→ **READING PASSAGE**
>> start

Human Infrastructure

Tying these two related topics together is the concept of Human Infrastructure, one that is often neglected in project plans and budgets. BI, and its cleverer – if scruffier and more academically inclined - relative, Analytics – is not just another system which needs a mundane user guide which states “To get outcome A, press button B”. To get value out of data you don’t just need to know how to use the tool – you also need to understand how to analyse data. This is a mishmash of competencies around maths, stats and logic to name a few, none of which are able to be bypassed through use of a tool.

I often hear that users don’t want to know about the details of calculations and aggregations and that BI should just serve it up on a plate. This worries me as if your end users aren’t motivated enough (or as few people will dare say out loud, smart enough) to understand how an outcome arose, but are prepared to make decisions on it, then they will make bad decisions. Witness the sub Prime crisis driven by people selling stuff devised by clever quants regardless of their own ability to understand it.

The bottom line: Worry less about tools, and more about the people that are going to use them.

Exceptional programmers are 100 times better than average ones

… at least, this is a claim made by Mark Zuckerberg of Facebook:

“Someone who is exceptional in their role is not just a little better than someone who is pretty good,” he argued when asked why he was willing to pay $47 million to acquire FriendFeed, a price that translated to about $4 million per employee. “They are 100 times better.”

The source of this quote is from a blog post here : Great People Are Overrated which actually argues the counter point – that a solid team is more important than a few superstars. The comments are actually more enlightening than the article itself and largely agree with Zuckerberg’s position – I suggest reading through some of them.

As a total aside, the comments also lead me to this article about a book I’ve added to my must read list – The Mythical Man Month – which talks about various software project management issues some of which relate to the above. The Wikipedia article linked to has a good summary of the key points (not least the 9 women can’t make 1 baby in a month).

>> end

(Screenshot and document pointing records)
>> start

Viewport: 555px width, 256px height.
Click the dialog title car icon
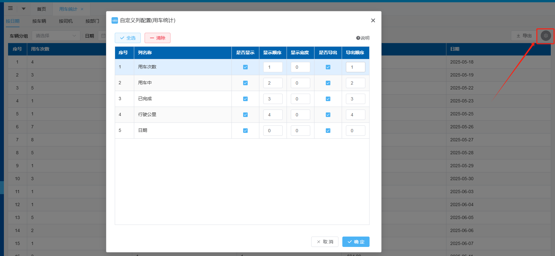pyautogui.click(x=115, y=20)
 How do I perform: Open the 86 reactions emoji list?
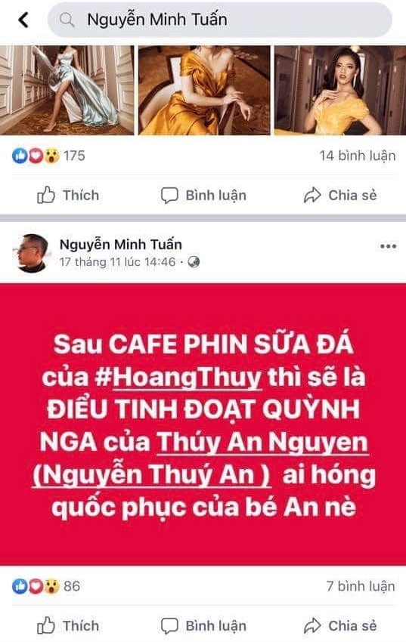[46, 586]
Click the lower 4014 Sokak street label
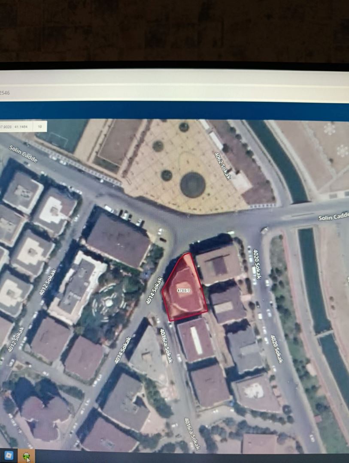 (123, 350)
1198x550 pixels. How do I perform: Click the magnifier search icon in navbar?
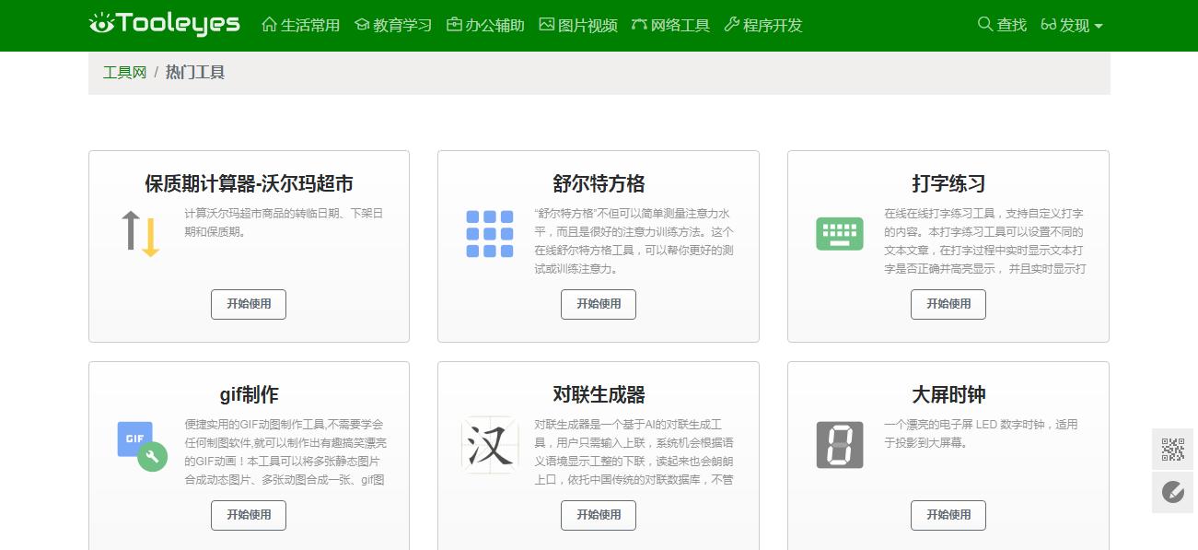point(983,25)
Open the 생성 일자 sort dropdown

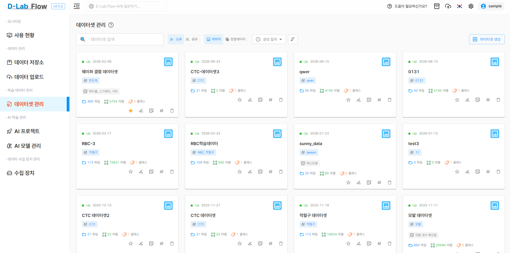point(269,39)
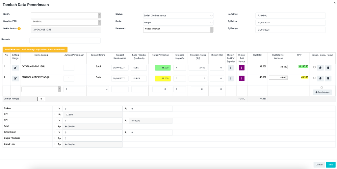Delete the PANADOL ACTIFAST TAB@8 row
This screenshot has width=337, height=169.
[x=328, y=79]
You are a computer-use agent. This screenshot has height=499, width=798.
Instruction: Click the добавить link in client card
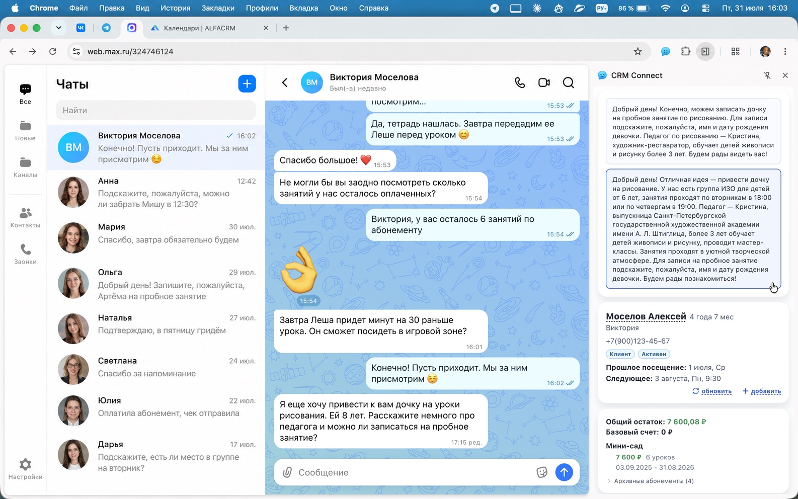[x=762, y=391]
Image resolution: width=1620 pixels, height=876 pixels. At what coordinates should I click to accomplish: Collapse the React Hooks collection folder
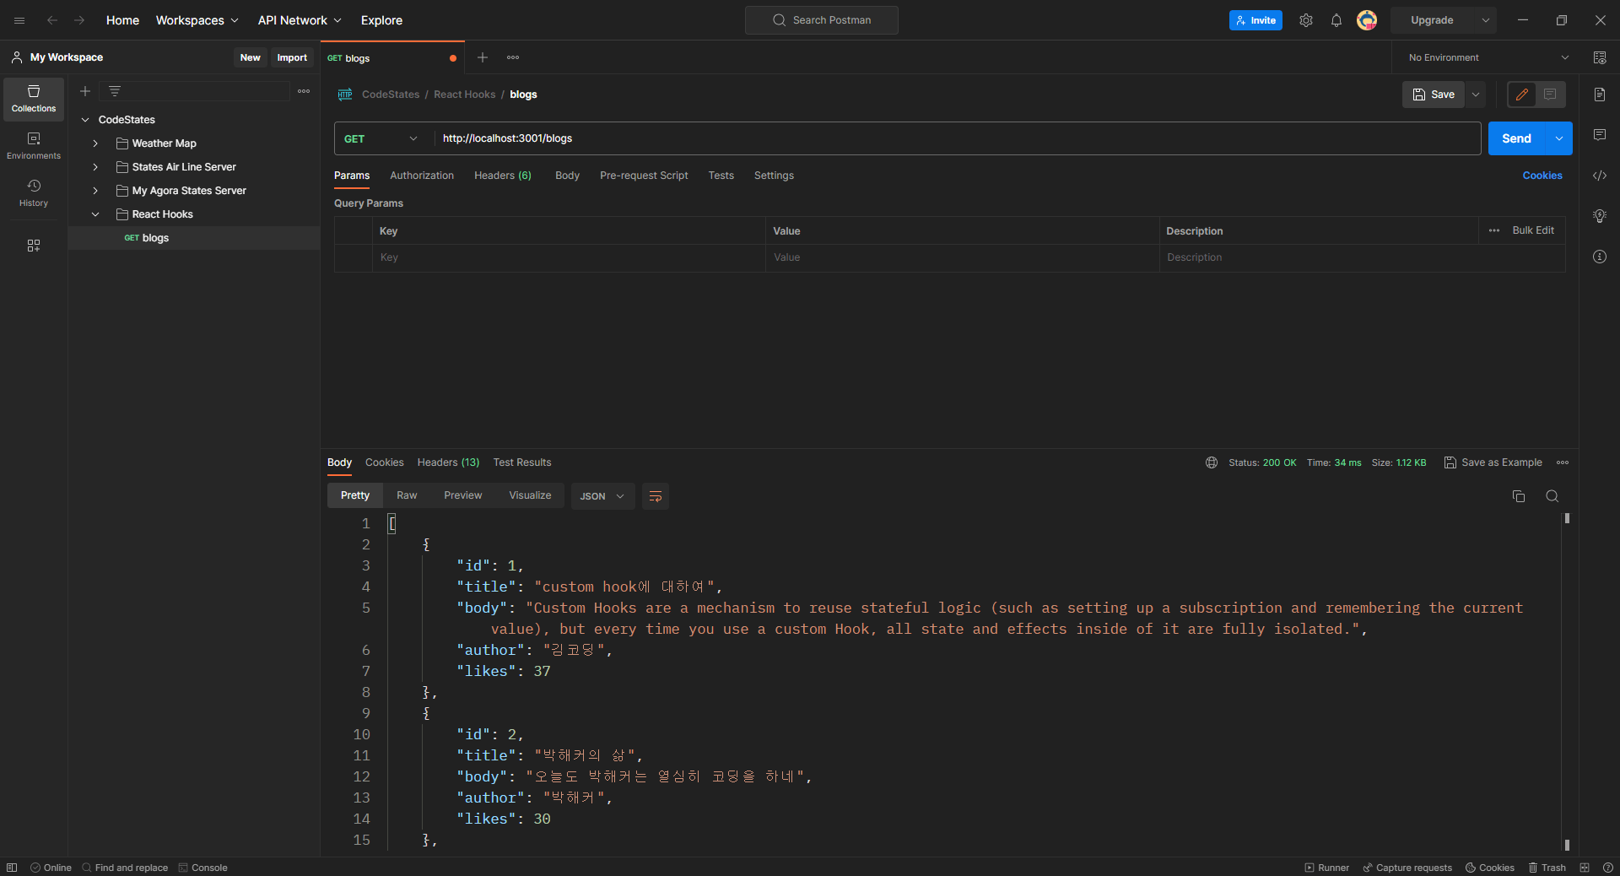click(95, 214)
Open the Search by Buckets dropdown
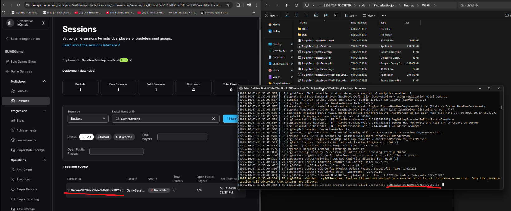The image size is (511, 211). pyautogui.click(x=88, y=119)
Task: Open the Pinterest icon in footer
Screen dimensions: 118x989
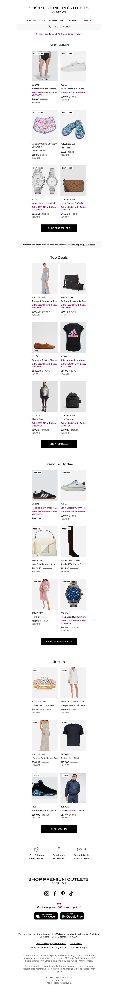Action: coord(63,893)
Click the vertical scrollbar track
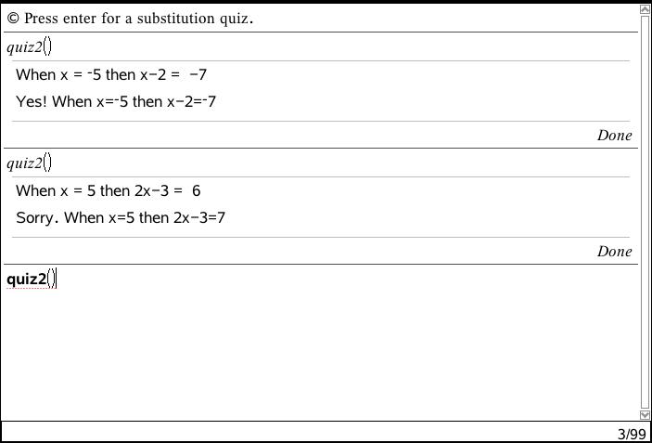Viewport: 652px width, 443px height. coord(646,212)
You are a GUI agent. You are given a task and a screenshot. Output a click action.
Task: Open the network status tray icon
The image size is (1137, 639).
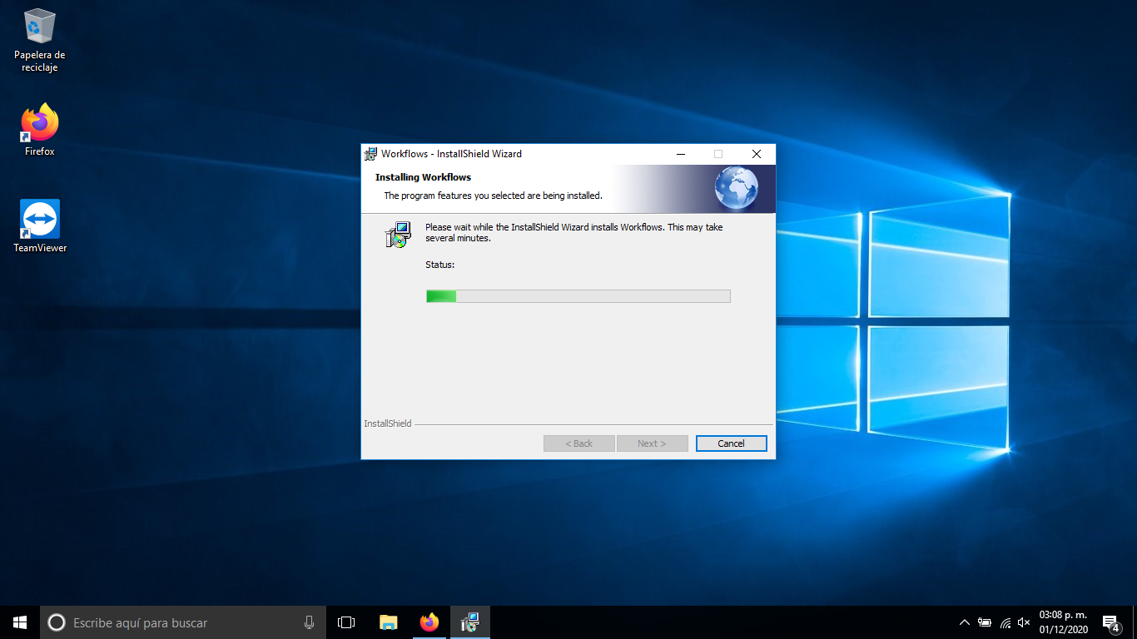click(1005, 622)
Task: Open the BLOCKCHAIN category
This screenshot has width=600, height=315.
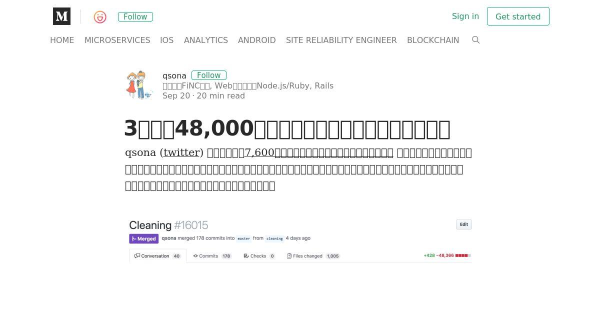Action: tap(433, 40)
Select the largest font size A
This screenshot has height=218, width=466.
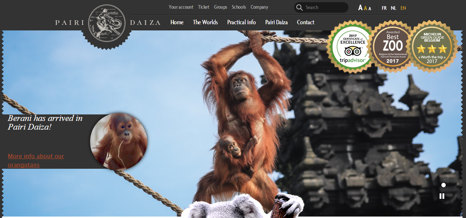coord(360,8)
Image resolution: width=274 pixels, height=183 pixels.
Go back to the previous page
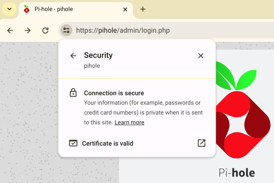point(10,30)
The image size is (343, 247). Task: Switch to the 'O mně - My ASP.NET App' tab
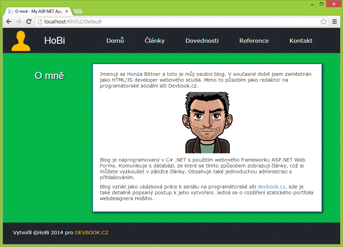point(38,11)
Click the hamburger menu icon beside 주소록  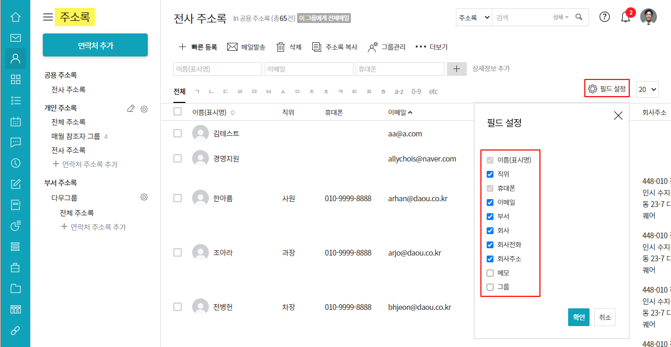[48, 17]
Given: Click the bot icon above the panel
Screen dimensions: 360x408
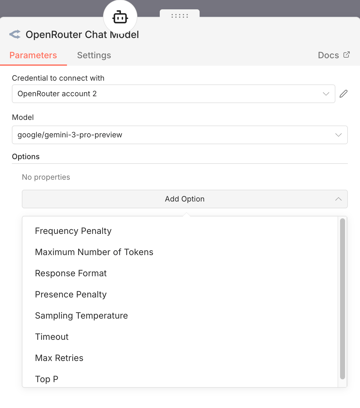Looking at the screenshot, I should (120, 17).
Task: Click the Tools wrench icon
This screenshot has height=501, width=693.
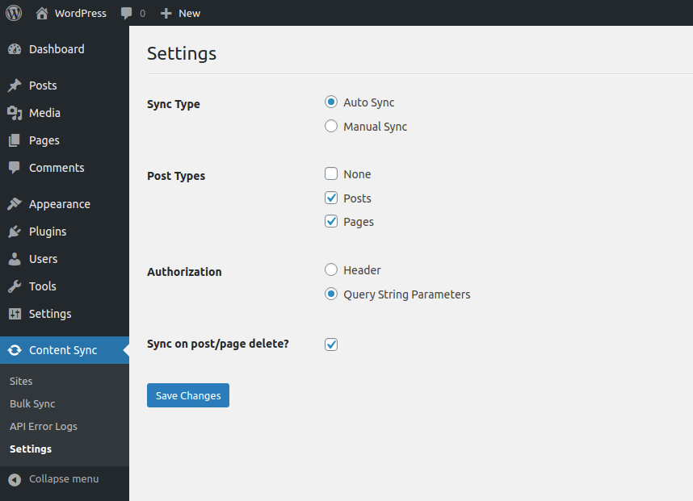Action: 15,286
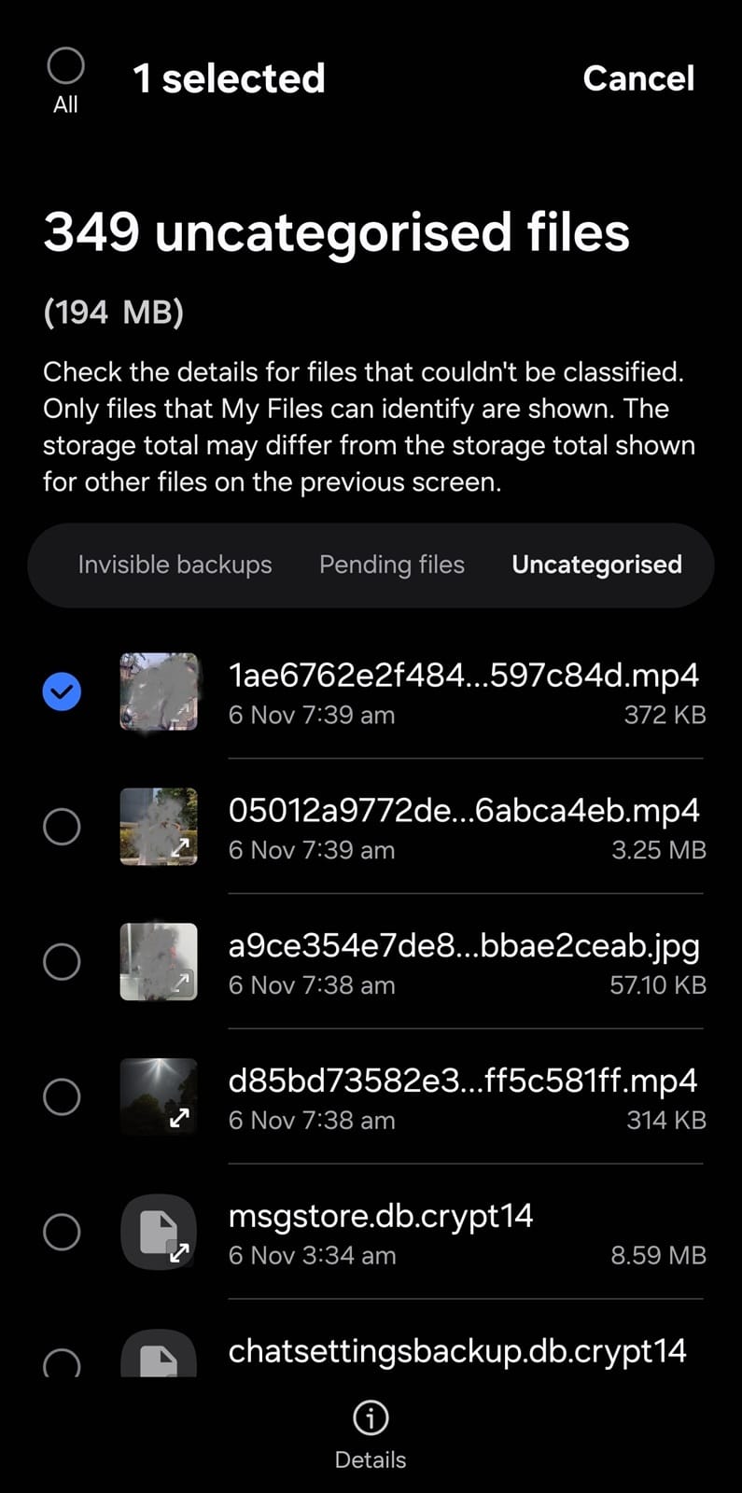Tap expand arrow on 05012a9772de video thumbnail

tap(182, 847)
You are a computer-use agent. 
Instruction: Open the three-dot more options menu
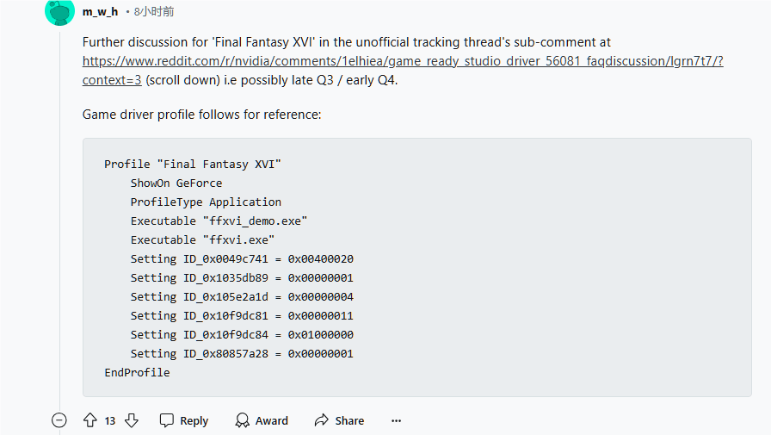point(397,420)
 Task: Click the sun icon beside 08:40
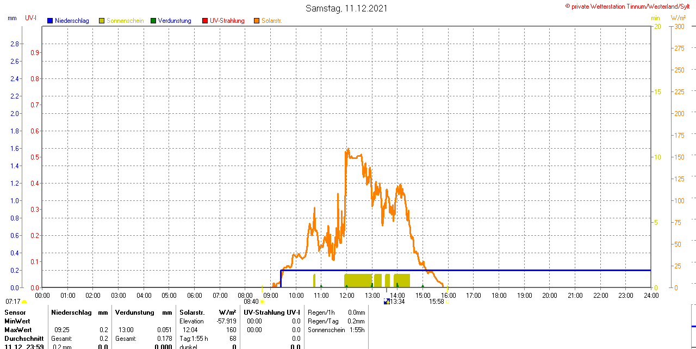(263, 302)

>> end

→ **PROBLEM TO SOLVE**
From the blog post above about data tools and the people who use them, repeat word for word the section that begins with "The bottom line: Worry" and ends after "some of them.".

→ **RESPONSE TO THIS EXERCISE**
The bottom line: Worry less about tools, and more about the people that are going to use them.

Exceptional programmers are 100 times better than average ones

… at least, this is a claim made by Mark Zuckerberg of Facebook:

“Someone who is exceptional in their role is not just a little better than someone who is pretty good,” he argued when asked why he was willing to pay $47 million to acquire FriendFeed, a price that translated to about $4 million per employee. “They are 100 times better.”

The source of this quote is from a blog post here : Great People Are Overrated which actually argues the counter point – that a solid team is more important than a few superstars. The comments are actually more enlightening than the article itself and largely agree with Zuckerberg’s position – I suggest reading through some of them.